Passado, presente e futuro são as facetas eternas das existências temporais. Habituámo-nos a olhar o futuro como uma promessa e com uma ânsia de o agarrar. É aí que o tempo se diverte a ver que nos esfalfamos para lhe pormos a mão no caminho. Esquecemo-nos que carrega consigo um segredo que nunca transmitiu a ninguém. Percorre as passadas de todos nós sem nos permitir ter a percepção da sua envolvência e dá sempre um passo mais à frente, que nos obriga a olhá-lo com vontade de o seguir. Por vezes martirizamos a caminhada na tentativa de saltar o presente para nos livrarmos do que existe em nós, acreditando que lá mais para a frente conseguimos fugir à fatalidade do presente.

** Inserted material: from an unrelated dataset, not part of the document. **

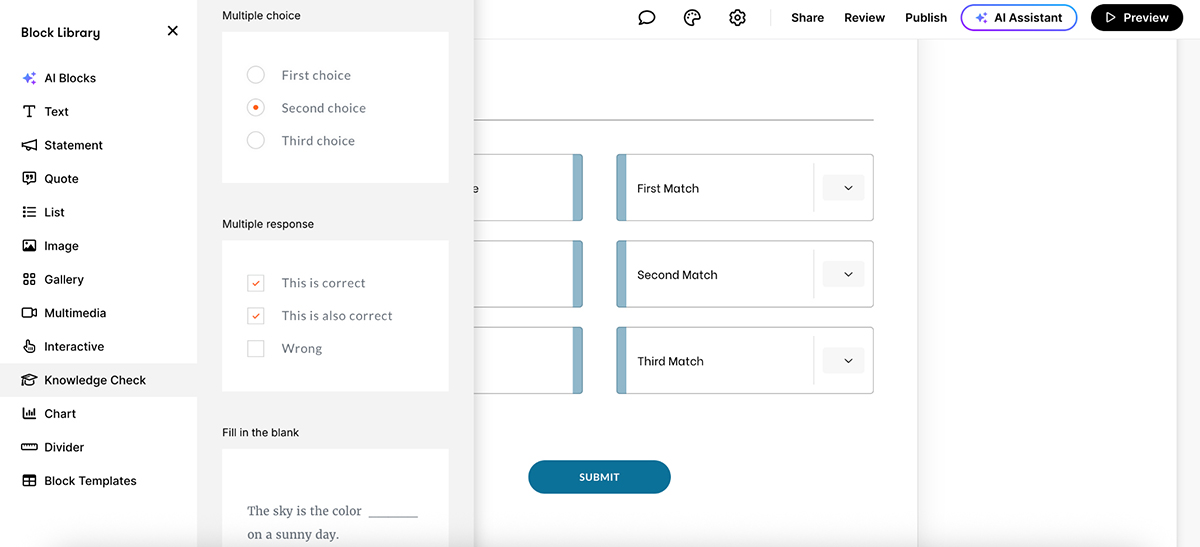Click the Quote block icon

point(29,179)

Foi presente, agora é passado e o futuro que vislumbrávamos no horizonte deslocou-se um pouco mais para lá do vértice do tempo e estendeu a distância. Só aí nos apercebemos, pelo menos os menos distraídos, que trouxemos qualquer resquício de lá de trás para a realidade de agora, que seria o futuro, mas que ao ser alcançada se tornou realidade.

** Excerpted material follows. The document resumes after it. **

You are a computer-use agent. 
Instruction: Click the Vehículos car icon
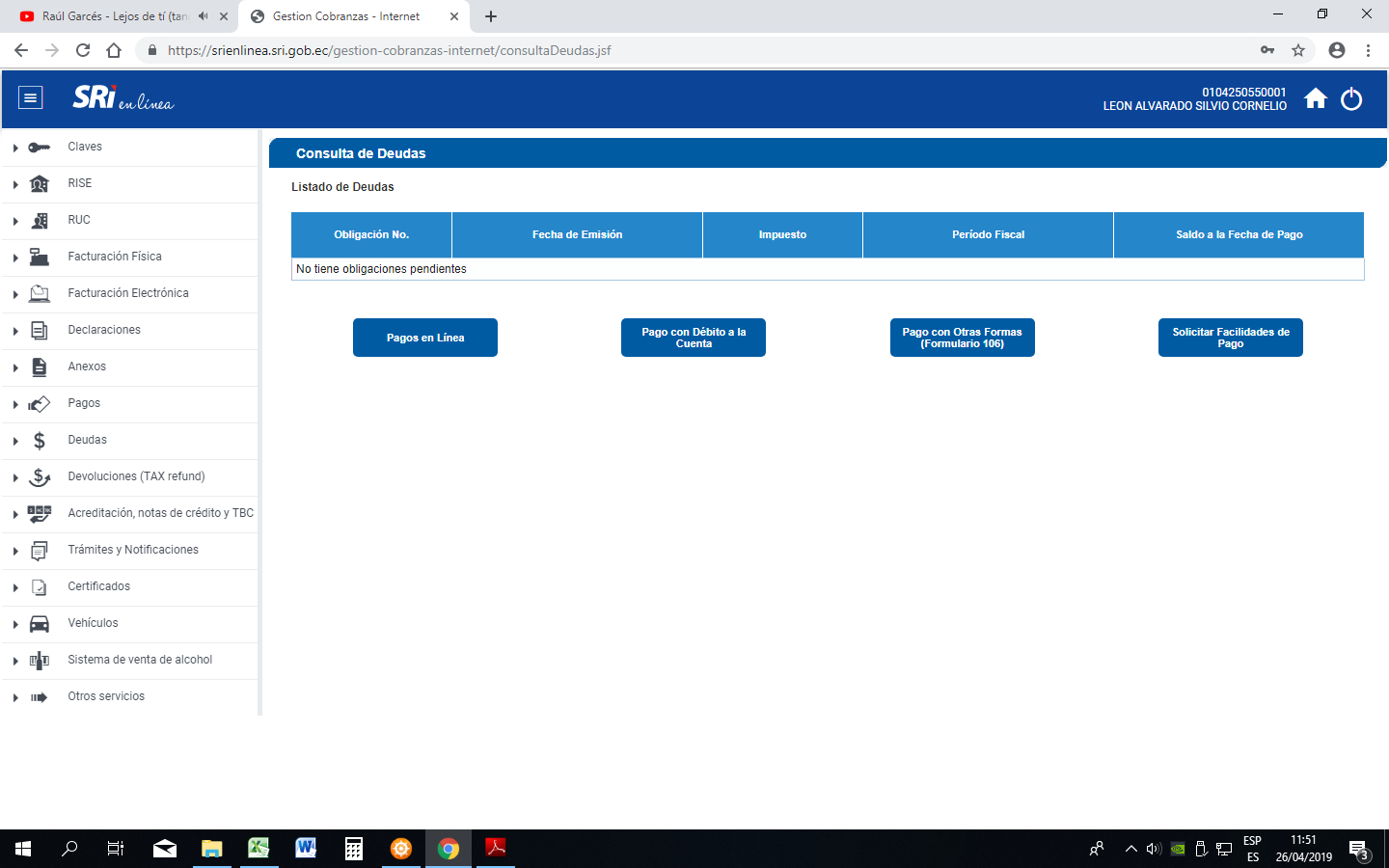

Em criança fizeram-me acreditar que existia um caminho que nos levava directamente para o futuro. Inocências que foram pensadas na imaginativa mente de um pequeno ser preocupado com esse caminho, que pretendia percorrer sem se perder nas margens. Tínhamos de fazer as nossas tarefas bem feitas para que, através de um certo tempo, conseguíssemos alcançar o vértice ou cocuruto do tempo e aí tudo se tornaria resplandecente. Nos poucos momentos sozinho em frente à televisão, em que o Vasco Granja anunciava mais um programa para a pequenada, acreditava que algumas civilizações tinham alcançado o futuro e isso enchia-me de alegria. Tenho ainda o desejo latente de visitar o que resta dos Astecas, dos Maias e principalmente dos Incas para esmiuçar o seu legado e tentar encontrar vestígios do seu caminho, que os levou a ser tão superiores.

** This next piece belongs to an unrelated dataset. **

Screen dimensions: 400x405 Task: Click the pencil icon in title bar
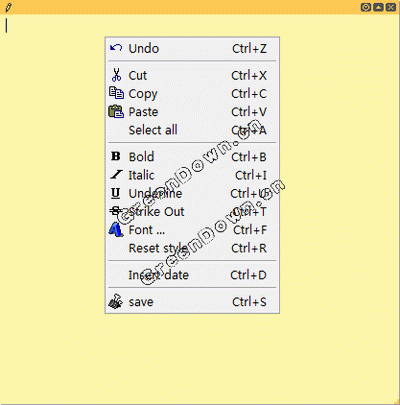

Aqui na Europa acreditamos no ouro, o negro também, como se fosse o bem mais necessário que as entranhas da terra nos permitem obter em pequenas pitadas, para que lutemos por ele acima de qualquer outra carência. Vejo mais margem de baldio do que via no passado. Onde é que, na transição da fase adolescente para a idade adulta se perderam ou num termo mais psicótico se desviaram do tal caminho que nos colocaria lá mais à frente?
Teremos tido o mapa com a melhor cartografia e a mais correcta? Os ensinamentos terão sido hipoteticamente idênticos e talvez seja nessa ínfima partícula do tempo da aprendizagem que continuamos a cair na distracção e tudo o que foi construído de pouco parece servir para um bom contributo individual na construção duma humanidade, no sentido humano e nunca num sentido de um grande grupo dominante num espaço confinado ao planeta Terra, para legarmos uma realidade acertada.
Olhar o tempo nos olhos passa por levar o que o passado tem de bom para o futuro sem esquecer os momentos incorrectos do presente como exemplos negativos. Porque não obrigarmo-nos a responsabilizar aqueles que se apoderam do lado mau do tempo e levá-los perante o escrutínio dos guardas desse tal caminho certo para o futuro?
Olhar nos teus olhos também é ver o teu tempo, que por eles passou e através deles é possível obter réplicas do tempo que trazes dentro de ti. O brilho ou a opacidade do teu pestanejar demonstra ou esconde o caminho para o futuro que te mostraram no passado, em que acreditaste ou talvez não, no entanto continuará a ser ele a ditar a tua pegada. A mudança é como o tempo, feita de pequenos momentos encruzilhados com questões pessoais, sociais e culturais de base. O tempo de agora tem vindo a demonstrar caminhos e alternativas aos caminhos do passado, por vezes errantes por vezes nefastos aos olhos deste presente, que rapidamente será passado e vamos acreditando num novo futuro, talvez já agastado com a realidade de futuros passados, aceder a um outro vértice sem nunca dizermos a nós próprios que as ferramentas que constroem essa extensão de tempo estão no estender da nossa mão, se tentarmos agarrar as conjunções da mudança que se apresenta a decorrer sempre que a humanidade promova um momento.
Afinal é de superioridade que se trata nesta caminhada sem tempo certo.
Tudo leva o seu tempo, é necessário olhá-lo nos olhos.